#### The input ####

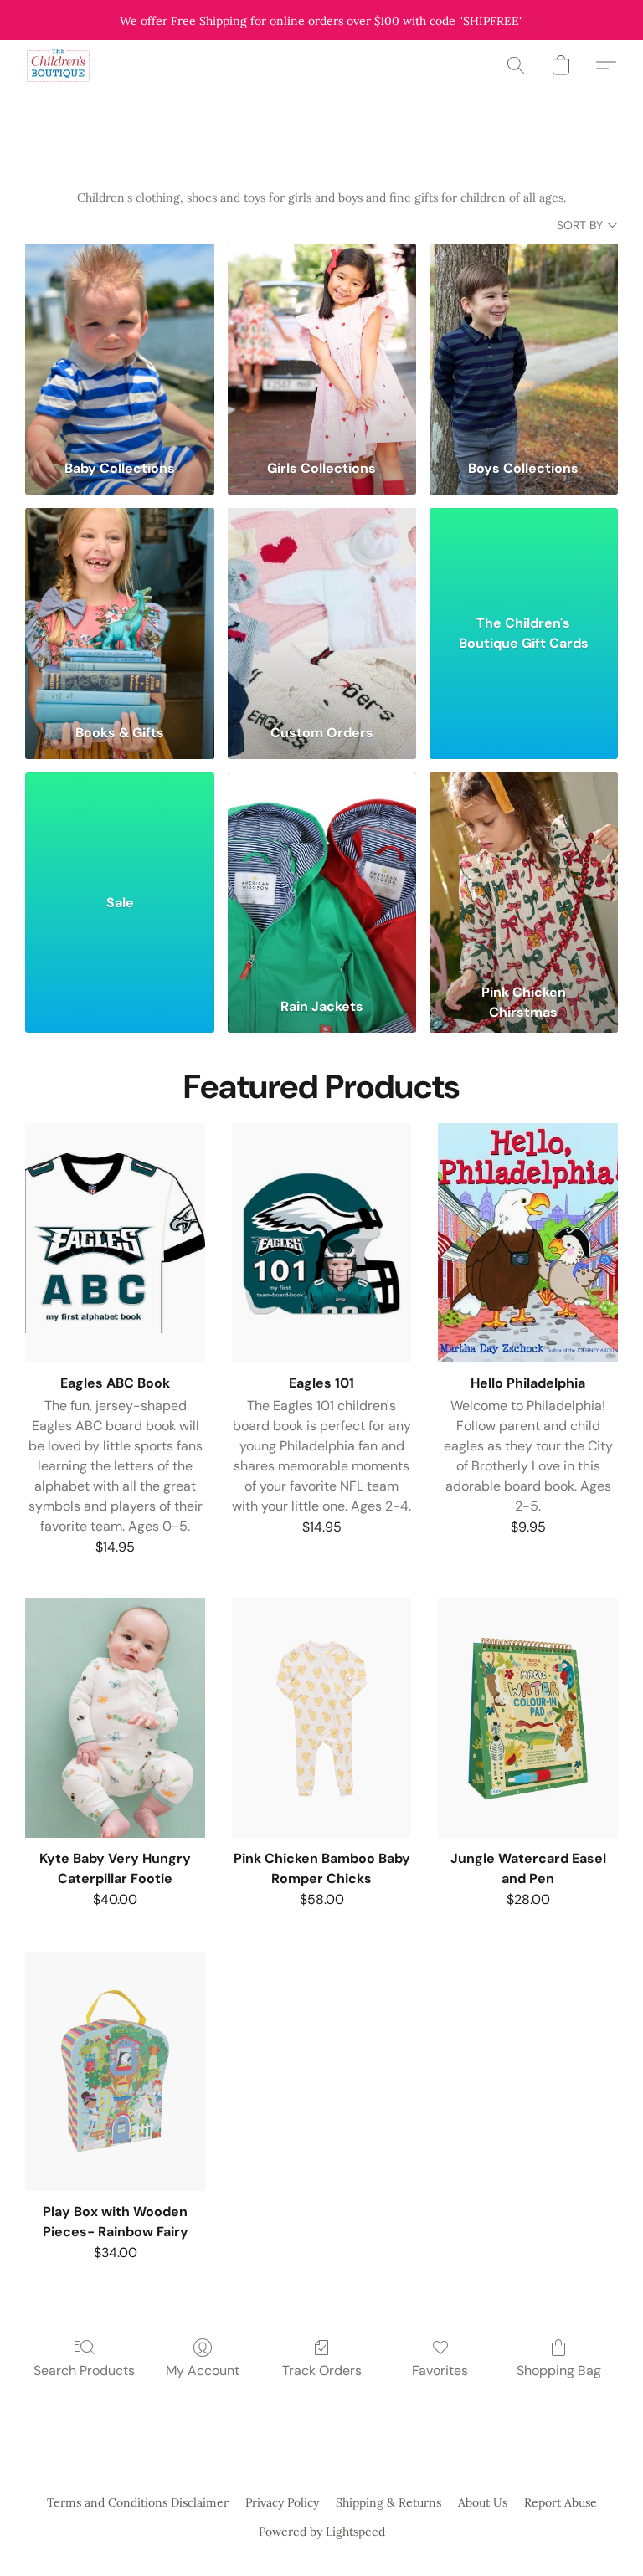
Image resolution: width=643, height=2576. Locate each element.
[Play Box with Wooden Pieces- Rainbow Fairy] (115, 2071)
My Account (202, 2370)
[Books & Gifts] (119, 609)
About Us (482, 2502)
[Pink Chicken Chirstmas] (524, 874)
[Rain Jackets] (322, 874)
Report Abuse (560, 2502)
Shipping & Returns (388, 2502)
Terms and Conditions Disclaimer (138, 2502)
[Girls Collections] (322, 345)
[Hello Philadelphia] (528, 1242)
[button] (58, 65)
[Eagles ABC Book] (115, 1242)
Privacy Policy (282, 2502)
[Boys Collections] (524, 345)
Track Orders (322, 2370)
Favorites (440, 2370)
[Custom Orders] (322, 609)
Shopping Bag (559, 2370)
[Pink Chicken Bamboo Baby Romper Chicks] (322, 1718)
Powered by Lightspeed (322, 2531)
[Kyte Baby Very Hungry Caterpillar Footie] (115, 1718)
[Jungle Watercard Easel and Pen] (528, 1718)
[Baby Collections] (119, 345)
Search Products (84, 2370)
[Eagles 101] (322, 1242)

####
#### The input ####

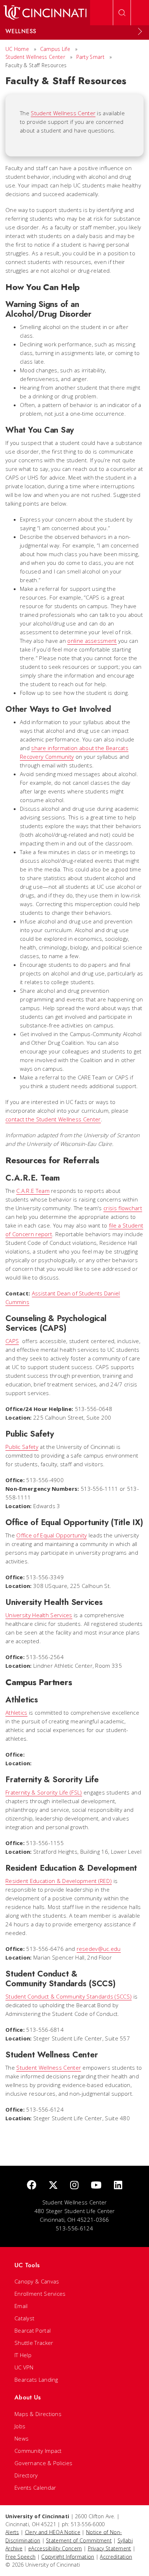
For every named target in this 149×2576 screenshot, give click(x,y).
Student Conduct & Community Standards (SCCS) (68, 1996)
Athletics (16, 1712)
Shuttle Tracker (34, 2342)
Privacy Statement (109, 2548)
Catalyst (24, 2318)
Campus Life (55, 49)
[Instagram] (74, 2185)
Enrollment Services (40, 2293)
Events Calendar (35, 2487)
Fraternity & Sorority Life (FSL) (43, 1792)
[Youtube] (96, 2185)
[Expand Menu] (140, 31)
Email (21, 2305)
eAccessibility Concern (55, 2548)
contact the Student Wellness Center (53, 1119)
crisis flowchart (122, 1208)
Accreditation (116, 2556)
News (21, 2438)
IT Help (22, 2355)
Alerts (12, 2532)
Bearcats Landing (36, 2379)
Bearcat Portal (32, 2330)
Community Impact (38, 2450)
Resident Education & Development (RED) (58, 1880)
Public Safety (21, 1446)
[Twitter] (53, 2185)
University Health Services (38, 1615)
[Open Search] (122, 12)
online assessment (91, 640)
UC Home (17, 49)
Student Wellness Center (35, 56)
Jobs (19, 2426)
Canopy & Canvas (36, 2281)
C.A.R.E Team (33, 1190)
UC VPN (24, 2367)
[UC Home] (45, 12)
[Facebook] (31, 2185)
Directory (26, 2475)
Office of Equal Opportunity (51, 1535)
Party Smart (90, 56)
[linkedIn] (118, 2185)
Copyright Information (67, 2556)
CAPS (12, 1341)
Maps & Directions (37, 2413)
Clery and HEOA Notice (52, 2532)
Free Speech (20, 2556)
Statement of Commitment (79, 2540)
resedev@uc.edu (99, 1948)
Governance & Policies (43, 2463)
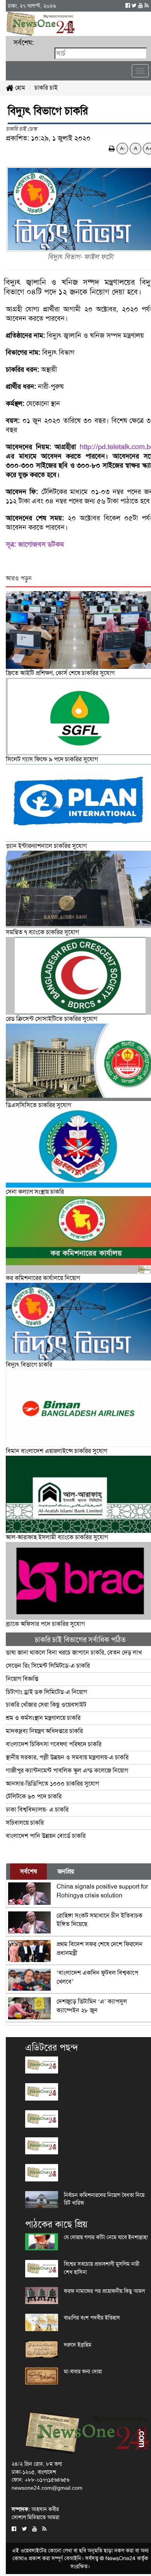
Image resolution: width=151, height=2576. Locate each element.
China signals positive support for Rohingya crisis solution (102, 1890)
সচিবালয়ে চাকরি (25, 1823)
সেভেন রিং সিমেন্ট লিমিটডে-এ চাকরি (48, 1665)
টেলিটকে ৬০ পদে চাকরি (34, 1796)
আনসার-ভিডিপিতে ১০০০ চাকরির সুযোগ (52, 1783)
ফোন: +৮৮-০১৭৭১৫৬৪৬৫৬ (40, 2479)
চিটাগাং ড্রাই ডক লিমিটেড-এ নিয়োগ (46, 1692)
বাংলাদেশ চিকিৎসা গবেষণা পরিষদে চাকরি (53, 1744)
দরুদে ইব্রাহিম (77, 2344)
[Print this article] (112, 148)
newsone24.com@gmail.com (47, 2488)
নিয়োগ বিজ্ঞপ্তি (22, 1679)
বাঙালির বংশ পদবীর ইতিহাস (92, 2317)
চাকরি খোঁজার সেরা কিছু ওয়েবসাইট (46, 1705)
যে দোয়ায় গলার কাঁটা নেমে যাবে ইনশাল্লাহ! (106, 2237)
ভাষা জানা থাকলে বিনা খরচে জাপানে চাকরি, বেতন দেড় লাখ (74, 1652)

####

→ **Goal of the exercise**: Your task is to retype the entries verbatim, starting with the line that holds "Image resolution: width=643, height=2576." and stopping after the line that holds "[Eagles 101] (322, 1242)".

→ **Task answer**:
Image resolution: width=643, height=2576. Locate each element.
[Play Box with Wooden Pieces- Rainbow Fairy] (115, 2071)
My Account (202, 2370)
[Books & Gifts] (119, 609)
About Us (482, 2502)
[Pink Chicken Chirstmas] (524, 874)
[Rain Jackets] (322, 874)
Report Abuse (560, 2502)
Shipping & Returns (388, 2502)
Terms and Conditions Disclaimer (138, 2502)
[Girls Collections] (322, 345)
[Hello Philadelphia] (528, 1242)
[button] (58, 65)
[Eagles ABC Book] (115, 1242)
Privacy Policy (282, 2502)
[Boys Collections] (524, 345)
Track Orders (322, 2370)
Favorites (440, 2370)
[Custom Orders] (322, 609)
Shopping Bag (559, 2370)
[Pink Chicken Bamboo Baby Romper Chicks] (322, 1718)
Powered by Lightspeed (322, 2531)
[Kyte Baby Very Hungry Caterpillar Footie] (115, 1718)
[Jungle Watercard Easel and Pen] (528, 1718)
[Baby Collections] (119, 345)
Search Products (84, 2370)
[Eagles 101] (322, 1242)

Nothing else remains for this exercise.